WORK REQUIRED
Whatever follows the line containing "Task: Toggle phase visibility for 3vs8 trace" in the listing below should be printed exactly, along with that line itself.

━━━ DATA EXTRACT

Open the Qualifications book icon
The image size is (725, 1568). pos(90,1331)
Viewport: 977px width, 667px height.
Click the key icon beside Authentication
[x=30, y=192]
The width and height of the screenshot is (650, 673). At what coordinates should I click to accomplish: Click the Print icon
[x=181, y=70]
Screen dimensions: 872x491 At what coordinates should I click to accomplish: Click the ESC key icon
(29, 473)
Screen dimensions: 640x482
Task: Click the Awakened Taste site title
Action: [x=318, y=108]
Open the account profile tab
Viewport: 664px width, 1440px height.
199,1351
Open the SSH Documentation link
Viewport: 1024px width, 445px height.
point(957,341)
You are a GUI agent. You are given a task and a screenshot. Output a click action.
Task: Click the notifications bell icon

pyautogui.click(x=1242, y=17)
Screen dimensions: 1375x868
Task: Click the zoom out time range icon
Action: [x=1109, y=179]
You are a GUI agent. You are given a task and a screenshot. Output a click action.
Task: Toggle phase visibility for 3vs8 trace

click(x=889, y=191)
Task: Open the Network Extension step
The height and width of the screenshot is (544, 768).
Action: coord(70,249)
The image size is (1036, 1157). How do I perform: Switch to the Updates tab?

━━━━━━

RESULT OF THIS EXERCISE
Task: Toggle phase visibility for 3vs8 trace

click(x=889, y=191)
Task: Open the Network Extension step
The height and width of the screenshot is (544, 768).
Action: coord(70,249)
The image size is (1036, 1157). How do I perform: Switch to the Updates tab?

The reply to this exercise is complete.